On the eve of the World Cup Vladimir Putin is so protective about, the Russian president has two options as regards the illegally imprisoned Oleh Sentsov who has remained in the international spotlight since declaring a hunger strike.
Putin could agree to free the filmmaker or continue to claim that Sentsov is a "terrorist" and rely on Russia’s propaganda media and obliging friends in other countries to join their efforts in spreading lies, according to the Kharkiv Human Rights Protection Group.
Last week, a major piece of disinformation, frustratingly, came from within Ukraine, with MP and media mogul Yevhen Muraev making an offensive and inaccurate assertion about Sentsov in a public broadcast on TV 112 on June 7.
This appears to have been part of a massive disinformation campaign begun on Muraev’s controversial News One TV channel, and taken up by a number of other media outlets.
The gift this provided to the Kremlin can hardly be overestimated. Russian state-controlled media could now claim, almost justifiably, that a Ukrainian MP had “called Sentsov a terrorist.” They were then given the chance to continue pushing this line as Ukraine’s SBU [Security Service] initiated a criminal investigation against the MP to prove an act of treason.
“You can view Sentsov in different ways. From the point of view that the man planned arson attacks and explosions, for a part of the population he is a terrorist, for the nationalist part he is, probably, a hero. Time will put everything in place,” Muraev said on air.
However, Muraev’s entire statement was based on a totally false allegation. It is impossible, without bending the facts, to view Sentsov in different ways as the filmmaker neither planned, nor carried out any arson attacks or explosions. The 20-year sentence he received was based solely on the testimony of two men, Oleksiy Chyrniy and Gennady Afanasyev, who had been held incommunicado for almost three weeks and who were then given minimum sentences for "cooperating" with the FSB.

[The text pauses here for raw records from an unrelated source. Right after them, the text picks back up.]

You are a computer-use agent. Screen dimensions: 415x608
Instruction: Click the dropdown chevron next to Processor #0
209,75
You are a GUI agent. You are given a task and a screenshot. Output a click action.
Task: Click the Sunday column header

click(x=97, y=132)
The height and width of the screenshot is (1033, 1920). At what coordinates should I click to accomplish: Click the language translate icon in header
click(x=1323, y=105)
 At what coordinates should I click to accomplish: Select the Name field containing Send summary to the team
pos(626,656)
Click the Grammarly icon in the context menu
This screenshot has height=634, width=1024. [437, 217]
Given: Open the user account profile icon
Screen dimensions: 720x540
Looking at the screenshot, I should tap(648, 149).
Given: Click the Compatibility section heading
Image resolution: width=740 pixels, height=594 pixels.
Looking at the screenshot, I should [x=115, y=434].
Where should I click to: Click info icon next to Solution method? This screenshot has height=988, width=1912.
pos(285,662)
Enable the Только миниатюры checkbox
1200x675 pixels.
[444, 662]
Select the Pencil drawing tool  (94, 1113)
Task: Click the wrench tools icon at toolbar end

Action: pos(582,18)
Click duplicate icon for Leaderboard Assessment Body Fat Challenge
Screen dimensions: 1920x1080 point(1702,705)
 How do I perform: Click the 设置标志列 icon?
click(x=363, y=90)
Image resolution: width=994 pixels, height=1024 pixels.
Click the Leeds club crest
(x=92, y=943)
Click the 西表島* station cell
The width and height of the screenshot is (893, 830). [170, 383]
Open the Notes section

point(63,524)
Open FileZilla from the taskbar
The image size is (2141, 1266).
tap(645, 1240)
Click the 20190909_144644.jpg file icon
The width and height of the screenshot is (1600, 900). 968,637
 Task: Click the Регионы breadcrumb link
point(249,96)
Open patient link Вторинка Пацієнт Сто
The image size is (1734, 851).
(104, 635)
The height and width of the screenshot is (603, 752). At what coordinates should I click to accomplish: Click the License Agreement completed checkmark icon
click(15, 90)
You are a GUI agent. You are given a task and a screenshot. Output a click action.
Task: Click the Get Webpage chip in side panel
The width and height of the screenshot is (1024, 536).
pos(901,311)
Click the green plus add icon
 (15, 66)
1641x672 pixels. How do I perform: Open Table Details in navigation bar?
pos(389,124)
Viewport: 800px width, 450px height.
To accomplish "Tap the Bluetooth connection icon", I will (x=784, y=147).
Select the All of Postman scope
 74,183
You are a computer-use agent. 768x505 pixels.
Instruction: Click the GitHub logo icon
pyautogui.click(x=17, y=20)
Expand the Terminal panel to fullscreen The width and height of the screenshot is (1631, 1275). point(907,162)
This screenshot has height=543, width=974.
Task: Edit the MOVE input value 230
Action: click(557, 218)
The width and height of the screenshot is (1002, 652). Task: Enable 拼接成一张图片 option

Afanasyev had, greatly endangering himself, stood up at the Sentsov-Kolchenko trial to retract all testimony, stressing the fact that it was false and given under torture.
Muraev’s statement was never pulled up or corrected, so one of the lessons to be learned from this is how one can recognize classic attempts at disinformation and identify media outlets who appear to have deliberately set out to mislead their audience.
Oleksiy Kopytko was the one who first painstakingly tracked down parts of what he called "a textbook example" of sowing doubt.
The two key assertions of the story aggressively spun by the channel were that Afanasyev had "snitched" on Sentsov and that he might be lying when saying he testified under torture.
Hala Sklyaryevska from Detector Media has now probed even further and found that it was, in fact, Muraev’s own TV channel, News One, that first began pushing the Afanasyev interrogation and the idea that there could be different points of view about the Sentsov case.
In expressing his disgust at Muraev’s comments, Refat Chubarov, Head of the Mejlis of the Crimean Tatar people and MP, noted that Muraev “was one of the first Ukrainian politicians who openly supported Russia’s occupation of Crimea.” The individuals interviewed on News One can often be heard promoting views close to those expressed by the Kremlin.
The ultimate aim of the deliberate disinformation was to suggest that Afanasyev had not lied back in May 2014, but later, when he retracted the testimony, saying that he had told lies about Sentsov’s role under torture.
This is a slanderous attack on Sentsov, and one that is particularly low since he is not able, from prison, to sue them for defamation.
There were earlier smear campaigns in Russian media and it is galling that this one should have originated in Ukraine.
It is possible that similar attempts will be made to discredit Sentsov in the West, and it is worth being prepared.